To be skilled at “mindfulness” is to be less distracted by our thoughts and stories, and more focused on being present with the experiences upon which we generate our PICTURES of “reality”. The fundamental reality is really just the connection we have with our senses—sights, sounds, smells, tastes, tactile, and visceral (internal to the body) perceptions. Mindfulness is little more than tuning into our here-and-now experiences, purposefully and without judging whether they are good or bad. Mindfulness can be as simple as focusing close attention to sensations while doing daily tasks such eating, showering, driving, or even breathing. Of course there also exist more formal meditation practices, ones that require more practice and patience—these include working toward choice-less (or undirected) awareness and universal compassion.
All of these mindfulness approaches allow us to step back from our conceptual, planning, reviewing mindset, the one so bent on anticipating and avoiding dangers. When we view this part of our brain as useful but not the conveyor of “truth,” we can start to recognize the calm reality obscured by our “monkey mind”— we can find that space between the thoughts, feelings and even sensations. In turn, we can recognize that “self” is not the sum of that life played out in the pictures, but more basically, the ever-changing perceiver that builds sensations into thoughts and feelings and eventually concepts and plans and self-reflection. Thus, as a person, we might fail at a task, but that does not reflect anything about the inherent value of the underlying “self” who is caught up in playing the day-to-day game of life. We just tend to forget, identifying with the “self” in the doing world—the avatar we have generated to play “the game”.

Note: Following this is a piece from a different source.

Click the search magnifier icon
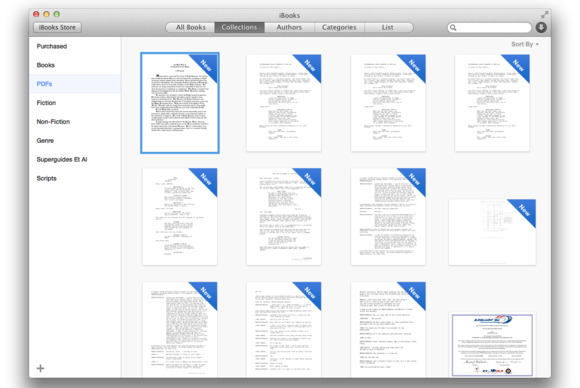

In a mindful state, feeling sad is an experience that moves across our awareness, but requires no changing or panicking or obsessing about what we did wrong to experience this emotion or how broken we are. Like every feeling, if we don’t try pushing it away (making it “stickier,” since the laws of physics in terms of thoughts don’t work the same as in the real world—just try making yourself NOT think about a pink elephant), it will come and go, since all thoughts and emotions are transitory. We simply cannot hold a thought or feeling forever, although our “doing” mind, in an attempt to “solve” the feeling, can prompt rumination that continually brings back the uncomfortable thought or feeling.
Thus, mindfulness can increase our tolerance and resilience when it comes to difficult emotions and thoughts. It turns out that this can be farther reaching and more effective than trying to modify, avoid, or eliminate the feelings themselves (as the latter strategies are often the basis of psychological disorders themselves). Also, mindfulness is about being more tuned into life and experiences, even the hard ones, since we will be able to tolerate them and not compound them with over thinking.
It takes practice and guidance to help develop the skills of mindfulness and to find ways to implement them in the hectic world that is always tripping the “doing” response. There are several good books and CDs or MP3s that can provide more information—I would especially recommend Jon Kabat-Zinn’s books and CDs, as well as the Mindfulness-Based Stress Reduction and Mindfulness-Based Cognitive Therapy programs that are informed by his work. Also, Rick Hanson writes very informatively and accessibly about the interface between mindfulness practices and brain function, tapping into the new research on neuroplasiticy and ways to change how your brain works. While these approaches can be learned and practiced on their own, many people find it useful to establish a more structured way approach, such as a therapy setting or meditation group/retreat, where instruction can be more personalized and follow more likely.